● **Input material**
%%
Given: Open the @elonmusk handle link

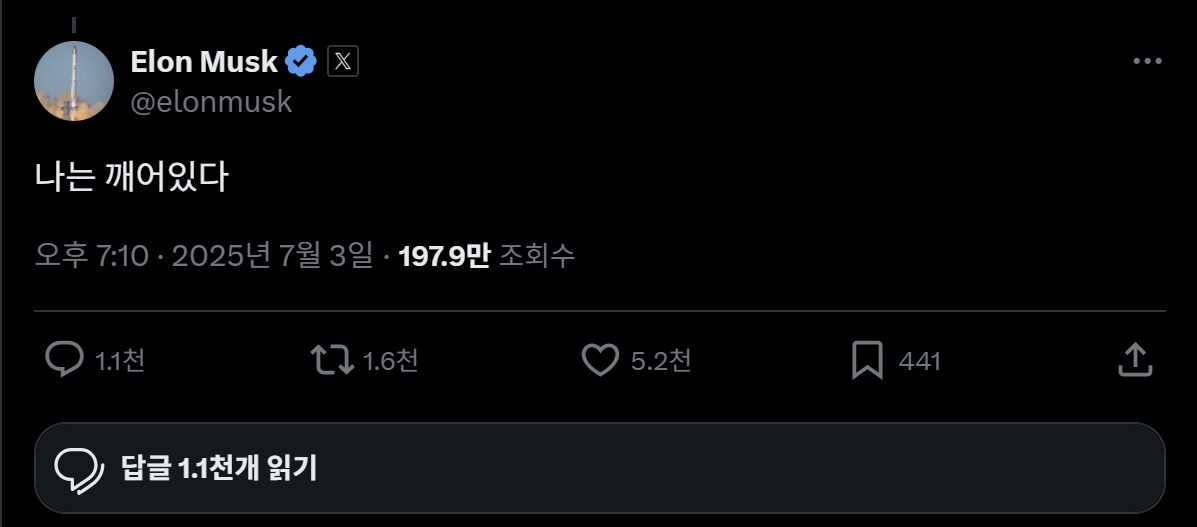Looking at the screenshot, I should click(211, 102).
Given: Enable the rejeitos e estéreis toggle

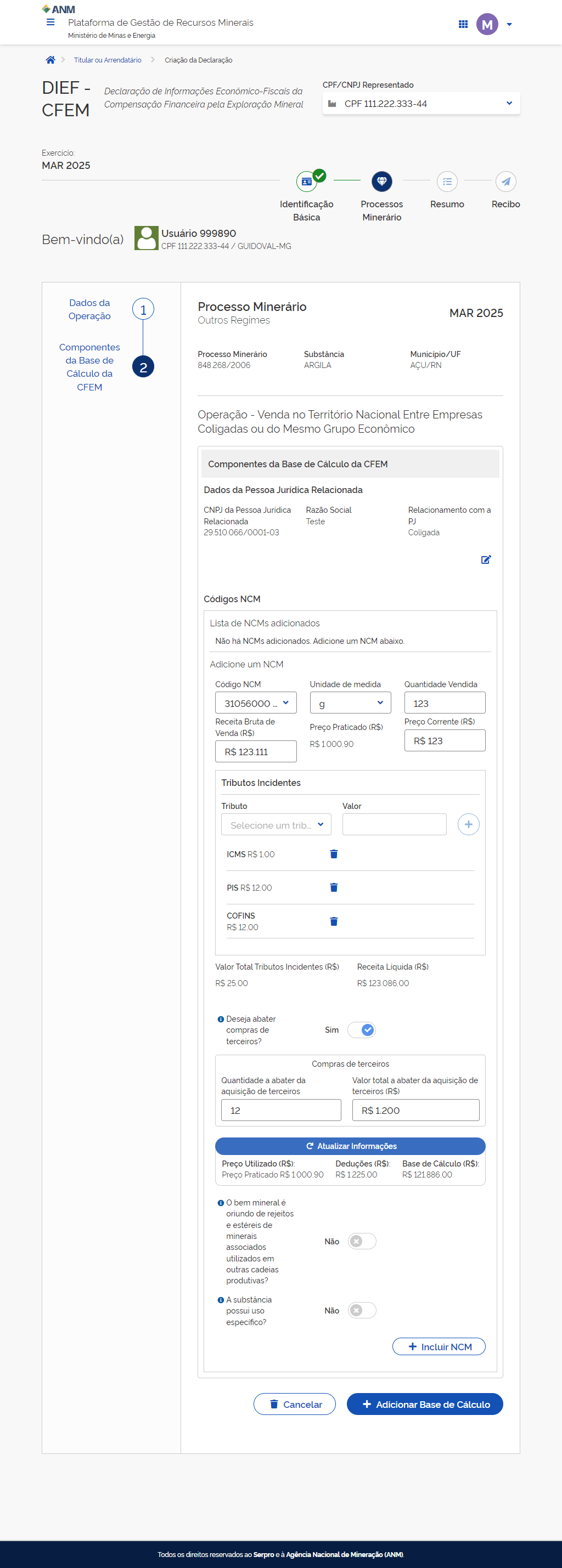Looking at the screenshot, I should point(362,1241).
%%
%%
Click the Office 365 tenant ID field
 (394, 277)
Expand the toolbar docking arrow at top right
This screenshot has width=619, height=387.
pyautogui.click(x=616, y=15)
%%
Copy the listing verbatim from the line containing "Given: Open the @elonmusk handle link" through the line containing "Looking at the screenshot, I should point(362,1241).", leaving out the pictures.

Given: Open the @elonmusk handle link

Looking at the screenshot, I should click(211, 102).
Given: Enable the rejeitos e estéreis toggle

Looking at the screenshot, I should point(362,1241).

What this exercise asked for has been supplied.